1- Allah Teâlâ’nın zatı dışında kadîm olarak kabul edilebilecek birtakım sıfatları yoktur. Eğer Allah’ın kadîm sıfatları bulunsaydı bu, Allah’tan başka kadîm varlıkların kabul edilmesi demek olduğu için tevhidi ortadan kaldırırdı.

2- Allah, yaratıklara asla benzemez. Buna göre dinî metinlerde zikredilip de Allah’ı yaratıklarla benzerlik taşıyacak şekilde niteleyen “yed”, “vech”, “ayn” gibi tabirlerin Allah’ın zatına yaraşır biçimde tevil edilmeleri gerekir.

3- Kur’ân-ı Kerîm kadîm değil hâdistir, yaratılmıştır.

4- İnsanın fiilleri tamamen kendisine aittir; o, fiil işleme gücüne (istitâat) ve iradesine özgürce sahiptir.

Kendisine nisbet edilen görüşlerin ona ait olup olmadığını, ayrıca eski kültürlerden ne ölçüde etkilendiğini belirlemek oldukça güçtür. Bununla birlikte Ca‘d’in, inançla ilgili konuları aklın ışığında açıklamaya çalışan ilk kelâmcılardan olduğunda şüphe yoktur.

CEHM b.
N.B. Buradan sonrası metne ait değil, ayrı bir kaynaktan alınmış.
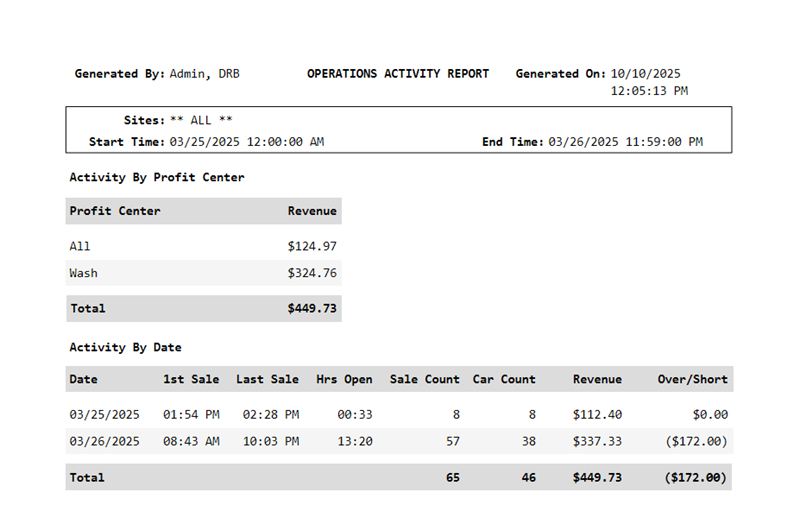800x530 pixels.
Task: Click the generated time 12:05:13 PM
Action: click(649, 91)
SAFVÂN

Cehmiyye fırkasının kurucusudur. Cehm’in, sıfatların inkârı, Kur’ân’ın yaratılmışlığı ve insan iradesini kabul etmeme (cebr) gibi düşünceleri en belirgin özelliklerini oluşturur. Onun adıyla anılan Cehmiyye mezhebi, insan iradesini inkârı ve tam bir cebr anlayışı cihetinden Cebriye ile sıfatların inkârı yönünden Mu‘tezile ile örtüşür.

Cehm, çağdaşı Ebû Hanîfe ve Vâsıl b. Atâ ile de fikir alışverişinde bulunmuş ve talebeleriyle tartışmıştır. Ayrıca ünlü tefsirci Mukâtil b. Süleyman ile de münazaralarda bulunmuştur. Onun görüşleri ana hatlarıyla şöyledir:

1. Ulûhiyet: Cehm b. Safvân’a göre, Allah’a subutî ve haberî sıfatlar nisbet edilemez. Allah yaratıklara ait hiçbir sıfatla nitelendirilemez. Zira bu durum, teşbih, yani Allah’ı kullara benzetme anlamına gelir.

Allah’tan başka her şey sonradan yaratılmıştır. Allah, ezelde âlim ve kâdir sıfatlarına sahip değildir. Çünkü ezelde ilâhî ilim ve kudrete konu teşkil edecek bir nesne bulunmamaktadır. Dolayısıyla Allah’ın ilmi hâdistir; bu sebeple bir varlığı yaratmadan önce onun hakkında bilgi sahibi değildir. Çünkü var olmamış bir şeyi bilmek imkânsızdır. Her şeyi kuşatan sınırsız varlık olan Allah’ın bir yere inmesinden de (nüzul) söz edilemez. Kur’ân ve hadîslerde Allah hakkında zikredilen “yed”, “vech” vb. tabirler, zahirî manalarına alınamazlar. Bunlar akla uygun bir biçimde te’vil edilmelidir.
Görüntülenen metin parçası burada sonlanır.